The judge in the case wrote:

“The practical effect of the inclusion of the condo units within the permit results in an end run around the affordable housing statute. . . The legislature likely would not condone the
manipulation of c. 40B so that major developments can bypass local authority under the pretext of affordable housing.” (Judge William J. Ritter, Mass Superior Court Docket 1685CV01359, “20 Property Owners vs. Southborough’s ZBA & Park Central, LLC “)

Why would the town not bring this up in their response?   An entire section of the application is devoted to establishing that the applicant has been a good steward of the 40B application in the past.


Other points of concern in the application:  Why are resident comments not available for review?

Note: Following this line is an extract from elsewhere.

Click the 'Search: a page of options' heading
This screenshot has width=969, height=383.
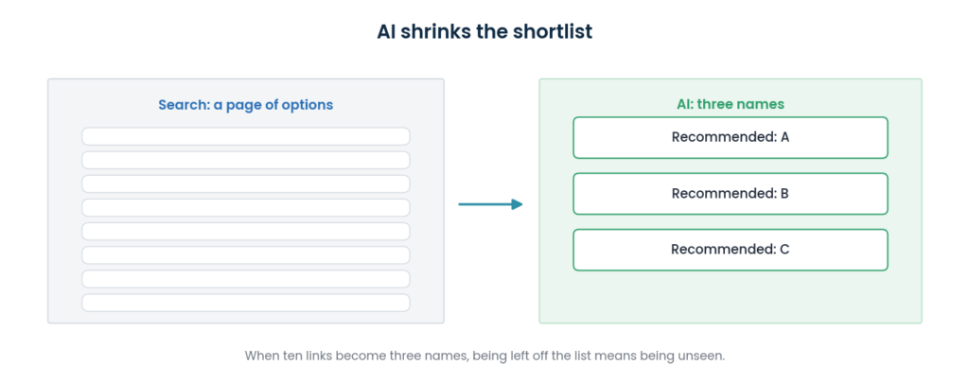(246, 105)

Credit to Lancaster: there are many very engaged residents, and the town received 38 comment letters before the 5/13 deadline.  The Town Administrator waved a copy of printed responses, but requests for a copy of that pile have gone unfulfilled.  The response letter states:


They did not.  At the May 23rd meeting, the Select Board briefly reviewed an overview memo drawn up by the town administrator.  It purported to distill many of the points made in comment letters into bullet points -- it actually included rebuttals from the Capital Group on many of the points.  Here's a sample:


The bullet point was a good one!  For the plan submitted in the 40B application, the Capital Group definitely cherry-picked 20 of their 300 acres to invent a parcel.   The land has not been subdivided in the way they show, and is not served by existing roads or services,  but the imaginary parcel includes almost exclusively upland area that avoids any wetland conflicts.  Other areas would be disturbed to service the project, but they're excluded from the calculations used in the application.

The bullet point is subsequently "answered" with language clearly from the Capital Group.  Was the Select Board already familiar with this 40A-busting "land condominium project" concept?  Were they already familiar with the "many projects" the Capital Group has used this concept on?  We'll have to presume, as no questions were asked at the meeting and the Town Administrator has declined to elaborate.

This scenario was repeated a number of times in the memo reviewed by the Select Board on Monday.   The resident comments that were collected must be released for review.

(5/27 Lunchtime Update:  the Town Administrator emailed to let me know that the resident comments would be released in the near future.  She sent me a copy, acknowledging that they are public records, and she and does intend to place a copy with names scrubbed or comments withheld where requested on the website in the near future.)

Why did the Select Board send such a soft and incomplete response?

The Select Board has been operating too closely with this single developer for several years now.  The Capital Group needs this 40B "application for eligibility" to be approved to maintain it's assertion that the town needs to choose between an Enterprise Zone Expansion that would threaten neighborhoods and conservation land, or a 40B development.  

Rather than defend the town's interests in it's response to this 40B application, the town "pulled its punches", omitted disqualifying information, and refused even to firmly request that the state deny this application.

How many towns have sent resident comments to the developer for review and rebuttal before submitting their response to DHCD?   

If this project is now certified for eligibility, it won't be on it's own merits.   The Capital Group will simply owe a debt of gratitude to the town for never opposing the project.    Residents should rightly be concerned about this incomplete response.